Flying in the time of Covid

It’s not all bad news. The airport queues are short, bookshops are a breeze and even wearing a face mask on the flight has certain advantages.

These advantages are as follows:

  1. Your mouth stays shut if you nod off.
  2. The loos smell less rank.
  3. Even better you can’t even smell the airline food.
  4. Most of all, you’re blissfully unaware of the person in front who’s let one off. Silent but at last not so violent. (I’m hoping that once we’re over this wretched pandemic, masks will be provided with the same priority as eye masks and blankets.)


By the way, there’s a list of considerations at the end of this blog post on what you need to think about if you’re thinking of flying and if you don’t want to read about my flight experience just scroll to the bottom.


We had a long think and decided on a late summer break to Corfu in this, the interregnum of the lockdowns.

The air safety drill was a bit different this time.

In the event of a drop in cabin pressure you have to remove your face mask before putting on your oxygen mask. Makes sense.

It was left unexplained though whether we could, in the event of a sea landing, remove our face masks to inflate the lifejacket or blow the whistle on it. I’m now so resigned by the instructions on Covid that I no longer use my common sense or question any command; I just blindly follow the orders. Eat out. Don’t eat out. Don’t bother wearing a mask. Wear a mask. Go to work. Now don’t go to work. It’s a bit like the okey cokey in out in out, and it’s utterly confusing.

As we flew over Germany, my face mask became fluffy and tickly. (It wasn’t Germany per se causing it, it was an hour of wearing the mask).

It made me realise how the Santa Claus at Debenhams must feel every Christmas with his cotton-wool beard but not quite as bad because he has to wear it for two weeks. Even worse, he has to mingle with super-spreaders. The little angels.

I managed, despite the face mask, to hold in my sneezes on the flight. I didn’t want to terrify my fellow passengers.

A middle-aged Asian man sneezing on an aircraft. You thought Snakes on a Plane was bad. This is the new terror at 30,000 feet.

The other issue with wearing the mask for three hours was that it made my reading glasses steam up.

I decided to do an experiment. I tried to hold my breath and exhale only at the end of each paragraph. Too difficult. I held my left nostril down, which enabled me to read through one unclouded lens. It worked. Kind of.

The greatest part of Covid-era flying is disembarking. It is now civilised.

Each row is not allowed to leave their seat until the row in front has left.

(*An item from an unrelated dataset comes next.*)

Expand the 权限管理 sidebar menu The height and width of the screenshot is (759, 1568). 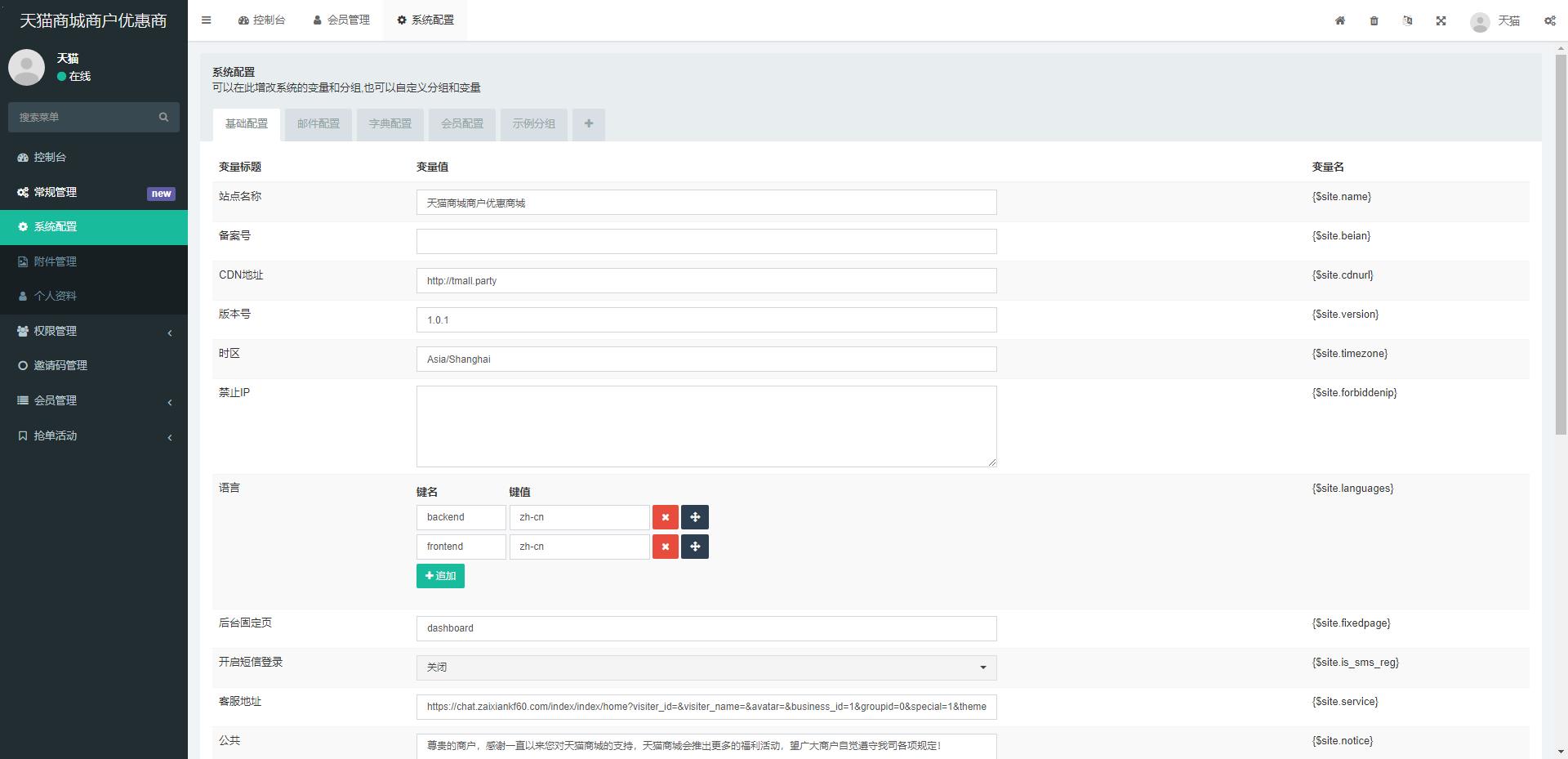pos(94,331)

The guy who grabs his bag and elbows to the exit is now history.

Standing for ten minutes in a s-shape Beyonce move under the overhang of a locker, waiting for the queue to move is now gone.

And that was it. Passports checked. QR code read. The flight was over, we exited the airport and removed our face masks at long bloody last.

And breathed …

Social distancing in Corfu.

Things to consider if you decide to fly

We had thought long and hard before deciding on making our late summer break to Greece this year and there were several extra things to consider.

Firstly, we needed a Passenger Landing Form (PLF) which needs to be completed days in advance in order to get a QR code emailed back on the day of the flight. This needs to be shown before and after the flight. Not having one means you may not be able to travel, or be consigned to the undercarriage holding the wheels. Minus thirty degrees is a known killer of the germ.

The second thing to bear in mind is you may have to self isolate when you get to your holiday destination. You may be asymptomatic and if you get tested on arrival and are found to be positive (results are out in 24 hours) you might have to swap that that beach location for a government-provided accommodation for isolation. All considered, it’s a very poor use of annual leave.

Then it’s worth considering what might happen on your return if the air bridge is removed while you’re on holiday; you would have to self isolate for 14 days. Those who have since March become qualified as hermits like me, won’t be too perturbed by this. I had already ordered a supermarket delivery just in case (mainly boxes of cat food and Punk) and I hope to improve on my GTA V level on xbox. Only a pandemic makes you realise how unsocial and introverted you really are. Bliss.